You can watch the concert I went to here.

1. At a Buck-Tick concert, you worship cats

Hmmmm, fluffy little catballs.

Japan is crazy about cats, it’s a fact. They have maneki nekos, hello kitties, Yoshikitties, more cat cafés than brains per capita, books about cats, songs about cats and if you throw a random stray cat anywhere in Tokyo, at least ten ladies will rush to pet it and take pictures with it. Well, I like cats too. But I usually don’t see the point of band merch that isn’t actual music (no offense to all of you munching on your X Japan-flavored noodles). But I swear for once I gave in and bought the stuffed cat in the picture above. It cost about a week’s worth of food, as expected. But hey. It’s not just a cat. It’s a cat with balls. Tiny balls. If this doesn’t put you in full-blown SHUT-UP-AND-TAKE-MY-MONEY mode, you clearly don’t have your life priorities sorted out.

Fun fact? This stuffed cat is supposedly designed after the band’s pet cat, Maru. They have another pet cat called Kurumi and there’s also merch of her. But if you’re here for the cats, don’t leave just yet, there’s more.

2. At a Buck-Tick concert, thou shalt wear black

I mean, better a little black dress than this.

This is not an X concert, motherfuckers. People here don’t dye their hair funny colours and they don’t walk around in intricate 1993-cosmo-space-priest Hide cosplays. Nope. Black lace is the uniform here. Black lace dresses, black lace stockings and black lace knickers to match, if you want to play by the rules. You’ll see a couple of folks in flashy attire, but they’re all clueless gaijins the veteran Jap fans side-eye with unconcealed contempt. Because, ironically, cosplaying the band's iconic resting bitch face is a thing. I mean, look at Mr. Imai (the guitarist pictured above). Do you think he ever smiles? No, honey, he doesn't. He’s freaking annoyed he has to play concerts for booze money. Fans are a total nuisance, everyone agrees on that in the Buck-Tick fandom, even the fans themselves.

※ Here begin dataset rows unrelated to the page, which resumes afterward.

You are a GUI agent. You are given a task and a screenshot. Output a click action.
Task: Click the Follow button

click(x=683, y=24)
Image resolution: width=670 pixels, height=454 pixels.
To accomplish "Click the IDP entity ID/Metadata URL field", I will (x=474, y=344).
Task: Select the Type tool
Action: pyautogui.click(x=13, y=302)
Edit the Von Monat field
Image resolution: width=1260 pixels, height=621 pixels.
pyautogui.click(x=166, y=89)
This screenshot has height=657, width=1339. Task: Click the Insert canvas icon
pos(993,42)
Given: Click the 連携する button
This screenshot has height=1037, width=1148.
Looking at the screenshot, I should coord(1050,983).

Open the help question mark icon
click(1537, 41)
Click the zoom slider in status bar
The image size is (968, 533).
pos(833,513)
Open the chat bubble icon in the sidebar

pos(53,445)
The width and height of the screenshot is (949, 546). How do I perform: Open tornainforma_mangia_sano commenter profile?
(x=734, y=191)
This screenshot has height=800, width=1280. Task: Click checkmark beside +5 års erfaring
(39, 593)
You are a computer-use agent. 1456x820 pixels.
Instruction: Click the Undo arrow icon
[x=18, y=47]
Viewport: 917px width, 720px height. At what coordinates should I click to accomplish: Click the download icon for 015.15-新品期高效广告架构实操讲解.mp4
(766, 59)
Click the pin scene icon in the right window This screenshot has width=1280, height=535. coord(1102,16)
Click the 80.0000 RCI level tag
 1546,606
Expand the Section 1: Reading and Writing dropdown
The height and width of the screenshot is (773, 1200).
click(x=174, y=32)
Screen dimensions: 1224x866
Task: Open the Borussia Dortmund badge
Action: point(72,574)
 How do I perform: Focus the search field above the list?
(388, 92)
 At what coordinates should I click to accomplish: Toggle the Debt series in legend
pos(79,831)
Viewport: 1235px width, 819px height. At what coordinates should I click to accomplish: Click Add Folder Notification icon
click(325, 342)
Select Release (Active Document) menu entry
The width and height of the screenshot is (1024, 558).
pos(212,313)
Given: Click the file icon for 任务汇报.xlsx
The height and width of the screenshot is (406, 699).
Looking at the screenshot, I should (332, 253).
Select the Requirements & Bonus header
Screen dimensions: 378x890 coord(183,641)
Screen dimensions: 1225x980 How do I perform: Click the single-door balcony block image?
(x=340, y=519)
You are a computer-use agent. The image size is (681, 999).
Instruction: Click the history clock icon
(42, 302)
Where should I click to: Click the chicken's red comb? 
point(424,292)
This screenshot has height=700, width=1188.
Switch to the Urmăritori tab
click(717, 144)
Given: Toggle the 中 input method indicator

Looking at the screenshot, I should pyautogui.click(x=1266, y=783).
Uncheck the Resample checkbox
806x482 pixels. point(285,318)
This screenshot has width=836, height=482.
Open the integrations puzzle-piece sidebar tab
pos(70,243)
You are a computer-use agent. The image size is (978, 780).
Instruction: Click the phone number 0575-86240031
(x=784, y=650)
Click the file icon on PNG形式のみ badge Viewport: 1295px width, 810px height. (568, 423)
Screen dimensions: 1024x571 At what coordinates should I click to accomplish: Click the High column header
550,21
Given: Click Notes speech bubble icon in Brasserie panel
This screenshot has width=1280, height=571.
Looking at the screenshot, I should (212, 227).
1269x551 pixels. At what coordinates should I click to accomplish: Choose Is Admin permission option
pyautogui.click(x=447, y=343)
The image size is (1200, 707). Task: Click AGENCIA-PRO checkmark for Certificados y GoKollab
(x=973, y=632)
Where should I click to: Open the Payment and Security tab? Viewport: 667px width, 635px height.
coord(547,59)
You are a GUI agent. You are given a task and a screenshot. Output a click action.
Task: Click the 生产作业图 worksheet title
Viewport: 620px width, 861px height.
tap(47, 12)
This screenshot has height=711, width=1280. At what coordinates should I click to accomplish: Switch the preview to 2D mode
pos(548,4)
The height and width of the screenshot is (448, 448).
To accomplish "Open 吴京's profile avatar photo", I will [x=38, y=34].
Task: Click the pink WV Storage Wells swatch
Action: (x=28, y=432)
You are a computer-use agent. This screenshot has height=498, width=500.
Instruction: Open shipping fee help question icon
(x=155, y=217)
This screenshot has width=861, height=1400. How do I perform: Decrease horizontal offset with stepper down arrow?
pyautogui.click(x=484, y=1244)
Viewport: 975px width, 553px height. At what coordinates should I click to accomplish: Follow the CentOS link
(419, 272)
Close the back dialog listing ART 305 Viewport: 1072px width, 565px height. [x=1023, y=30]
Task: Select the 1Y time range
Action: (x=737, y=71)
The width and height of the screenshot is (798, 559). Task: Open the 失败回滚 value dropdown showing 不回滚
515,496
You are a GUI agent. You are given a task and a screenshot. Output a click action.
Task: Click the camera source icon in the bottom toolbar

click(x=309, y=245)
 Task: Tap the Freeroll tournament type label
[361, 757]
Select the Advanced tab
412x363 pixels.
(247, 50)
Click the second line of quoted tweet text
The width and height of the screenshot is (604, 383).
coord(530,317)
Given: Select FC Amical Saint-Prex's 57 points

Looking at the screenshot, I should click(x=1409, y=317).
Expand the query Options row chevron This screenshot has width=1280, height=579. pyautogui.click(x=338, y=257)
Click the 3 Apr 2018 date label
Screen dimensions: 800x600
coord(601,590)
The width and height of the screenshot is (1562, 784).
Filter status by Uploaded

Fun fact? Imai was good friends with the late Hide (of X). I guess you could tell.

3. At a Buck-Tick concert, thou shalt NOT dance or headbang

Serious as f*ck. Laugh and you’re dead.

The band can dance and headbang all they want, but not you, you overexcited twat. The moment the concert starts, everyone stands up and stares at the stage. Did I miss something? Did they just announce something terrible? Who be ded? Gasp. Suspense. Nope, it’s just that the Japanese don’t really show excitement. Or at least not at goth/new wave gigs. So everyone stands there in their funeral clothes and politely nods as the band plays. The girl right next to me froze Han Solo in carbonite-style from the very first notes and only showed signs of life in between acts, during which she proceeded to shout her favourite band member's name repeatedly and hysterically, in a shriek that bore striking resemblance to a dying hyena. Ouch, my ears.

Fun fact? I have since learned that shouting your favourite band member’s name is a thing in Japan and they call it kakegoe.  Screaming your favourite performer or character’s name during kabuki plays or kendo fights was the thing to do back in the day and the Japanese don’t want to put this tradition to rest just yet. Unfortunately for your ear drums.

4. At a Buck-Tick concert, every song is about sex

Buy 1 concert ticket, get 1 strip show for free.

To be fair, some of them are about drugs and cyborgs. But whatever the lyrics are about, rest assured that there will be pole dancing, shoe-licking, suggestive mic-pole stroking, finger-sucking and all kinds of lewd dance moves. Enter a song from their new album about a cat. No, really, they really did it. The song is about a cat called Gustave and the lyrics go like “Catcatcatcatcatcatcatcatcatcatcat”. Listen to it here if you don’t believe me. I bet you wouldn’t expect the singer to screw this one up. But oh boy, he did. By adding an introductory line about the cat going out to pick up pussycats and getting a cat boner (still don’t believe me? look it up). Lewd, man. Very lewd.

Fun fact? According to an early 2000s interview, Mr. Sakurai once got himself a fax machine so he could fax people blank pages with dicks drawn all over them. He must be fun at parties.

5. At a Buck-Tick concert, it’s okay to take off your pants

And by the way, you there with the camera, make sure everyone gets an eyeful of my shiny knickers.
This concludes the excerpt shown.